The goal of the new partnership, first and foremost is to make sense of the burgeoning amount of data in the aerospace industry. By applying principles of machine learning, it might be possible to optimize many aspects of Boeing’s operations — including those related to design, construction and operation – and turn ordinary data into real-world insights.

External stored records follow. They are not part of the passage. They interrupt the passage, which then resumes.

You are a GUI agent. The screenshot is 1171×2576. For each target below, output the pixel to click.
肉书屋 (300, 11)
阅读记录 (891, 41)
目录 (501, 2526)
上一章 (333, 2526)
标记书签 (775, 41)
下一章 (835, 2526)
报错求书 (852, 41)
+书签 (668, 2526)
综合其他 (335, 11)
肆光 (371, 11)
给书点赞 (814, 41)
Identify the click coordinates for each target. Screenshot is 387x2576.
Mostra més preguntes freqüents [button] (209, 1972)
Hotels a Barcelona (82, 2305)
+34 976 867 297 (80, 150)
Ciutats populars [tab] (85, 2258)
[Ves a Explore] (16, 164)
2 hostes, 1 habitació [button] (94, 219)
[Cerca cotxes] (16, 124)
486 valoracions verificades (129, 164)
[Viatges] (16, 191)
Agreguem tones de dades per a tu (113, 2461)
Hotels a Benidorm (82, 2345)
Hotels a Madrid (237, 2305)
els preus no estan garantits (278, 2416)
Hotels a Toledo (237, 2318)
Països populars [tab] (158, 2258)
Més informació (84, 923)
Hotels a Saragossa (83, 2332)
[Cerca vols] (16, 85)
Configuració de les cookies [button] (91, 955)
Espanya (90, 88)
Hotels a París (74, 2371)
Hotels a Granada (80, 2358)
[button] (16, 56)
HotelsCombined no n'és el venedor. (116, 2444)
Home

According to Jaime Carbonell, the Carnegie Mellon professor and Director of the Language Technologies Institute, who will head up the new Aerospace Data Analytics Lab, ”The mass of data generated daily by the aerospace industry overwhelms human understanding, but recent advances in language technologies and machine learning give us every reason to expect that we can gain useful insights from that data.“
One example of how machine learning can be used to gain useful insights is the whole issue of airline maintenance. Think of airline maintenance the same way you think of maintenance for our car – you can follow the generally suggested guidelines for your vehicle (e.g. an oil change every 3,000 miles) – or you can use real-time data to see which planes needs fixing, when. By fixing planes before – not after – they need maintenance, an airline flying Boeing planes could gain a real competitive advantage over its peers.
“A Boeing aircraft such as the 787 Dreamliner combines thousands of on-board sensors, text from pilots and mechanics, structured engineering data bases, across the entire fleet collected from each of the client airlines,” Carbonell told me. “This provides a golden opportunity, merging CMU’s capabilities and Boeing data to address problems such as predictive analysis for preventive maintenance — rather than after-the-plane-is-grounded maintenance.”